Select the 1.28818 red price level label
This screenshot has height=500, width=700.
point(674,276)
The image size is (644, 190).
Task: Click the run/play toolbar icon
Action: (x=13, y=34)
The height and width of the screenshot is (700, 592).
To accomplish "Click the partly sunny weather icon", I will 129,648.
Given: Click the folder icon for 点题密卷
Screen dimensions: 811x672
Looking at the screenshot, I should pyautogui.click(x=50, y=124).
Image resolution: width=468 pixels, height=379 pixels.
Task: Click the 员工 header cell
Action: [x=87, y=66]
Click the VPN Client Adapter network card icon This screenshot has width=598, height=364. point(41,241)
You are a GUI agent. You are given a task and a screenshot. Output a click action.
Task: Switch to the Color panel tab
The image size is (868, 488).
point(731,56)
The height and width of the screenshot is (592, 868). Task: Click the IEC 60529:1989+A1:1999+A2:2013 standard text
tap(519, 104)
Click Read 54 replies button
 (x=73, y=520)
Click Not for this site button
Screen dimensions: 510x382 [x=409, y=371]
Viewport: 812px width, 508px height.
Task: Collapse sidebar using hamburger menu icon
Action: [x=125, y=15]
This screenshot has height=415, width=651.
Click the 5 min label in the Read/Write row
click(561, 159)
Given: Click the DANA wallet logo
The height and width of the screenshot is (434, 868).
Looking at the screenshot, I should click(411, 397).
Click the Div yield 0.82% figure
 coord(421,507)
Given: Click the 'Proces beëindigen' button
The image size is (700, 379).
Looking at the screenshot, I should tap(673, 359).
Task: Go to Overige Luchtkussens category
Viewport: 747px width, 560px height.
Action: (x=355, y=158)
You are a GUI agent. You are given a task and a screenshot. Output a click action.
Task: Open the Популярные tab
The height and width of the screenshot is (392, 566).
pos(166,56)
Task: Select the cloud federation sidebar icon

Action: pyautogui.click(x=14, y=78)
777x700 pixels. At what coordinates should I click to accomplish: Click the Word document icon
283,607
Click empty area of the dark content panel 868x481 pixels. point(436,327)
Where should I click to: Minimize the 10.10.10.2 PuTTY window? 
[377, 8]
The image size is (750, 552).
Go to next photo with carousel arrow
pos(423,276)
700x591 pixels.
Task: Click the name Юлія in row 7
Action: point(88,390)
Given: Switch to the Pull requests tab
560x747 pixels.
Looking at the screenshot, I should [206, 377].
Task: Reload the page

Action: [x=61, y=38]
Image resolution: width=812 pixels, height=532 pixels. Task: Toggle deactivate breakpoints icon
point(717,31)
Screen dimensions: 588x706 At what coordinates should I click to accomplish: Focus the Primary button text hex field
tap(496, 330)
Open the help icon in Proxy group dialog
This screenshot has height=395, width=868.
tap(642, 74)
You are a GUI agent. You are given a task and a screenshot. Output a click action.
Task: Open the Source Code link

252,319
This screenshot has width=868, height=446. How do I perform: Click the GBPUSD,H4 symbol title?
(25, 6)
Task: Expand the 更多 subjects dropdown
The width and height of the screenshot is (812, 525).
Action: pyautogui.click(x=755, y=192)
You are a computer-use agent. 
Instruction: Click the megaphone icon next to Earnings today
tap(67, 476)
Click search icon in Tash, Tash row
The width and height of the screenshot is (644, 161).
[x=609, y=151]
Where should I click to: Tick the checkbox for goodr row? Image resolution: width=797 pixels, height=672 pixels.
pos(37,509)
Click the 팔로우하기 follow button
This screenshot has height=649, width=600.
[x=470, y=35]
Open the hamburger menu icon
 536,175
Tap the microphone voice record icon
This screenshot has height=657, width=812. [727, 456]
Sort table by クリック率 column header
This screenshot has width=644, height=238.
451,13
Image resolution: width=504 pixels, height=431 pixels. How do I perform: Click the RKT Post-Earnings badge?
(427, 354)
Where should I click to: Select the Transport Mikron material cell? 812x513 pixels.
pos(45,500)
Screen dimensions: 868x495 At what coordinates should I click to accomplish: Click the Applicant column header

§

- **TASK BRIEF**: Repeat every entry exactly, please.

- **REPLY TO THE EXERCISE**:
Select the 1.28818 red price level label
This screenshot has height=500, width=700.
point(674,276)
The image size is (644, 190).
Task: Click the run/play toolbar icon
Action: (x=13, y=34)
The height and width of the screenshot is (700, 592).
To accomplish "Click the partly sunny weather icon", I will 129,648.
Given: Click the folder icon for 点题密卷
Screen dimensions: 811x672
Looking at the screenshot, I should pyautogui.click(x=50, y=124).
Image resolution: width=468 pixels, height=379 pixels.
Task: Click the 员工 header cell
Action: [x=87, y=66]
Click the VPN Client Adapter network card icon This screenshot has width=598, height=364. point(41,241)
You are a GUI agent. You are given a task and a screenshot. Output a click action.
Task: Switch to the Color panel tab
The image size is (868, 488).
point(731,56)
The height and width of the screenshot is (592, 868). Task: Click the IEC 60529:1989+A1:1999+A2:2013 standard text
tap(519, 104)
Click Read 54 replies button
 (x=73, y=520)
Click Not for this site button
Screen dimensions: 510x382 [x=409, y=371]
Viewport: 812px width, 508px height.
Task: Collapse sidebar using hamburger menu icon
Action: [x=125, y=15]
This screenshot has height=415, width=651.
Click the 5 min label in the Read/Write row
click(561, 159)
Given: Click the DANA wallet logo
The height and width of the screenshot is (434, 868).
Looking at the screenshot, I should click(411, 397).
Click the Div yield 0.82% figure
 coord(421,507)
Given: Click the 'Proces beëindigen' button
The image size is (700, 379).
Looking at the screenshot, I should tap(673, 359).
Task: Go to Overige Luchtkussens category
Viewport: 747px width, 560px height.
Action: (x=355, y=158)
You are a GUI agent. You are given a task and a screenshot. Output a click action.
Task: Open the Популярные tab
The height and width of the screenshot is (392, 566).
pos(166,56)
Task: Select the cloud federation sidebar icon

Action: pyautogui.click(x=14, y=78)
777x700 pixels. At what coordinates should I click to accomplish: Click the Word document icon
283,607
Click empty area of the dark content panel 868x481 pixels. point(436,327)
Where should I click to: Minimize the 10.10.10.2 PuTTY window? 
[377, 8]
The image size is (750, 552).
Go to next photo with carousel arrow
pos(423,276)
700x591 pixels.
Task: Click the name Юлія in row 7
Action: point(88,390)
Given: Switch to the Pull requests tab
560x747 pixels.
Looking at the screenshot, I should [206, 377].
Task: Reload the page

Action: [x=61, y=38]
Image resolution: width=812 pixels, height=532 pixels. Task: Toggle deactivate breakpoints icon
point(717,31)
Screen dimensions: 588x706 At what coordinates should I click to accomplish: Focus the Primary button text hex field
tap(496, 330)
Open the help icon in Proxy group dialog
This screenshot has height=395, width=868.
tap(642, 74)
You are a GUI agent. You are given a task and a screenshot. Output a click action.
Task: Open the Source Code link

252,319
This screenshot has width=868, height=446. How do I perform: Click the GBPUSD,H4 symbol title?
(25, 6)
Task: Expand the 更多 subjects dropdown
The width and height of the screenshot is (812, 525).
Action: pyautogui.click(x=755, y=192)
You are a computer-use agent. 
Instruction: Click the megaphone icon next to Earnings today
tap(67, 476)
Click search icon in Tash, Tash row
The width and height of the screenshot is (644, 161).
[x=609, y=151]
Where should I click to: Tick the checkbox for goodr row? Image resolution: width=797 pixels, height=672 pixels.
pos(37,509)
Click the 팔로우하기 follow button
This screenshot has height=649, width=600.
[x=470, y=35]
Open the hamburger menu icon
 536,175
Tap the microphone voice record icon
This screenshot has height=657, width=812. [727, 456]
Sort table by クリック率 column header
This screenshot has width=644, height=238.
451,13
Image resolution: width=504 pixels, height=431 pixels. How do I perform: Click the RKT Post-Earnings badge?
(427, 354)
Where should I click to: Select the Transport Mikron material cell? 812x513 pixels.
pos(45,500)
Screen dimensions: 868x495 At what coordinates should I click to accomplish: Click the Applicant column header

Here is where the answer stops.